An assistant coach has been implicated in the incident in which two high school football players targeted and tackled a referee last Friday in Marble Falls, Tex. According to a statement from the Northside Independent School District, John Jay High School assistant coach Mack Breed, 29, is alleged to have said “that guy needs to pay for cheating us” before official Robert Watts was hit by two Jay football players.
The students said that the referee — who was knocked to the ground — had used racial slurs. The incident is being treated as an assault on a school official. Breed, who has worked at the school since 2010, has been placed on administrative leave.
“All of us are heartbroken over the situation that occurred at the game Friday night between John Jay and Marble Falls. The incident is shameful and in no way reflects who Northside ISD and Jay High School are. There are almost 3,000 students who attend Jay HS, a school that has a long rich history which is well earned,” NISD Superintendent of Schools Dr. Brian. T. Woods said Tuesday. “NISD has formal processes that will be followed according to our policy. The process includes taking written statements from the students involved, the coaches, as well as the game officials. That process began over the weekend and continues today. It is important that emotions stay out of the process and that we act on facts.”
According to the school district, assault consequences range from placement at a discipline alternative setting up to expulsion from NISD and assignment to the Juvenile Justice school that is run by Bexar County. The names of the students, who are minors, were not officially released, per federal privacy laws.
Breed, is one of 11 football coaches at Jay High School, and officials say his alleged suggestion to the students was inappropriate and could have led to the incident. The head coach, Gary Gutierrez, knew nothing of the conversation, according to the school district. The NISD is filing an official complaint with the Texas Association of Sports Officials about the racial slur allegation and is cooperating with the officials’ association and the University Interscholastic League in this investigation.
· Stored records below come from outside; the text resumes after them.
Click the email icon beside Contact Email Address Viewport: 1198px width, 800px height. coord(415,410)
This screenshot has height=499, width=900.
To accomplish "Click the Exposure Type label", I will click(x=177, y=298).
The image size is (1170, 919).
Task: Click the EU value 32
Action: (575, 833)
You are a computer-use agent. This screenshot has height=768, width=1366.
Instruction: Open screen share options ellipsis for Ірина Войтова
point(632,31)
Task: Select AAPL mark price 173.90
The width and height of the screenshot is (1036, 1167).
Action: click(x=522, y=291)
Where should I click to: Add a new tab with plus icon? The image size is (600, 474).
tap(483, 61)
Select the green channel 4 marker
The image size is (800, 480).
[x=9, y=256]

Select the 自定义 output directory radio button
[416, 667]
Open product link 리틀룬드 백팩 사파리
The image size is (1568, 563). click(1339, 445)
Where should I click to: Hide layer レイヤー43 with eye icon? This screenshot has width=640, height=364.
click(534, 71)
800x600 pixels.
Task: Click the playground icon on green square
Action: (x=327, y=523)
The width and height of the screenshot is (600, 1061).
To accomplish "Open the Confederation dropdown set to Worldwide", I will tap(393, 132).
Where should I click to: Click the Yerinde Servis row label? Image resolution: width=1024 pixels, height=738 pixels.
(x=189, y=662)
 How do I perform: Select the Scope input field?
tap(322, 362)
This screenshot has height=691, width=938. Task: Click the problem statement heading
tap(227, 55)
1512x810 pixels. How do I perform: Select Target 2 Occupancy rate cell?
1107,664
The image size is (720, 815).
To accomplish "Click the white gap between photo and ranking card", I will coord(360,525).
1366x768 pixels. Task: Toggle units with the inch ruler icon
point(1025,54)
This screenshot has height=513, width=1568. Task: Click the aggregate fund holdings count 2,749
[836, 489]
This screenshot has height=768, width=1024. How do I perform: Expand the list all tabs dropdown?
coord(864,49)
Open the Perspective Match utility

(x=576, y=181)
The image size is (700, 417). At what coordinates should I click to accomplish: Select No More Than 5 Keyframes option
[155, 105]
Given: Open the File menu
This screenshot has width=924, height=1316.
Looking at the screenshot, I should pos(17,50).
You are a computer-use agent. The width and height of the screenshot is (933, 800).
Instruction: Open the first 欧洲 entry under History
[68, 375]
As for the school, they are not planning to do anything drastic. The football program will continue. “It simply is not fair to the 200 students in the program to pay for the actions of two. This incident is shameful and deeply troubling,” the NISD statement said. “Our responsibility as educators is to use this as a teaching moment to the rest of the student body and especially to the athletes that actions have consequences and that making the right choices is important.”
Friday, the NFL referees association gave their support to the official. “These types of actions against any game official at any level are inexcusable. We fully support the suspensions of the players involved, along with a full and complete investigation by the Texas University Interscholastic League (UIL),” NFLRA executive director Jim Quirk said in a statement. That association has no direct involvement with the UIL.
Tuesday, the National Association of Sports Officials commented on the matter as well. “What occurred that night on that field is unacceptable and we in the officiating community will not accept it. NASO has taken steps to ensure that Robert is provided the full benefits of NASO insurance, legal and consultation services,” they said via a statement. “Whatever course of action he intends to take in order to have his assault properly redressed, NASO will stand in support of him.”
Previous reports have revealed details of the scenario, in which there was some confusion surrounding which players were ejected from the game after the blindside attack on the official. According to the Austin American-Statesmen, the senior player involved was not ejected due to an error by the referees. On the next play, he hit the opposing quarterback late, while he was taking a knee. That hit garnered him a 15-yard-penalty, but not an ejection.
As of Tuesday morning, video of the initial hit had been viewed nearly seven million times.
Watts says that since the footage went viral, he’s been mistreated after a John Jay High School player took to social media to accuse him of using racial slurs on the field.
“I like to keep my officiating quiet; unfortunately this will be big news,” Watts said to TexasHSFootball.com. “Libel and slander have already been committed against me. I will be contacting the appropriate people soon and any statement from me will come at a later date.”
Marble Falls police chief Mark Whitacre said Tuesday that the investigation is still ongoing.